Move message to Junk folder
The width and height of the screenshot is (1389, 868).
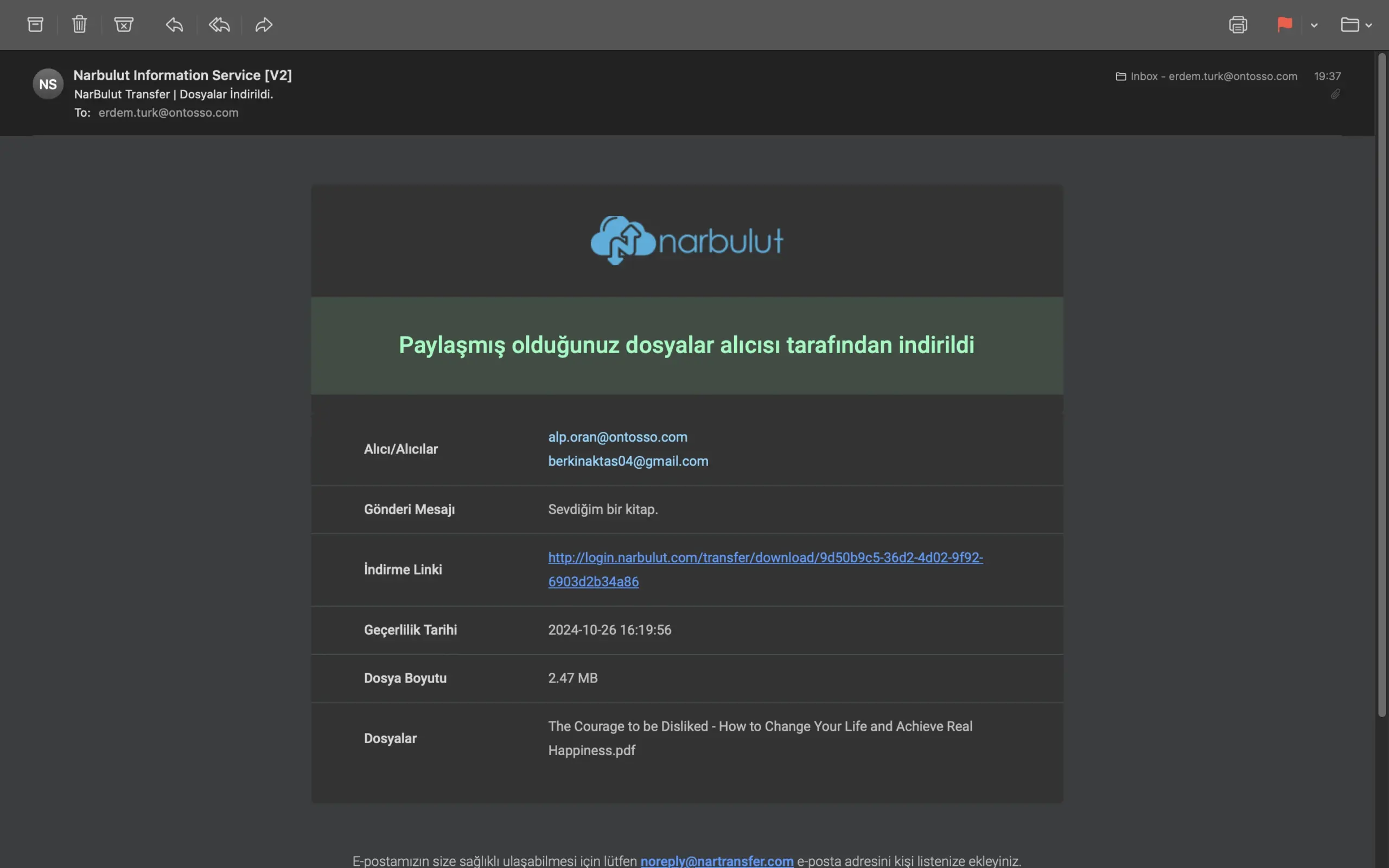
▬▬▬▬▬▬▬▬▬▬
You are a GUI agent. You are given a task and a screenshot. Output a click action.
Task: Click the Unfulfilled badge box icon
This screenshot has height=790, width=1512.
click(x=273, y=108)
▬▬▬▬▬▬▬▬▬▬
▸ **Instructions for the task**
Everything above from the line containing "Move message to Junk folder" through the line containing "The width and" must be copied exactly. Nothing outside that range belongs in the answer.

▸ **Exercise solution**
Move message to Junk folder
The width and height of the screenshot is (1389, 868).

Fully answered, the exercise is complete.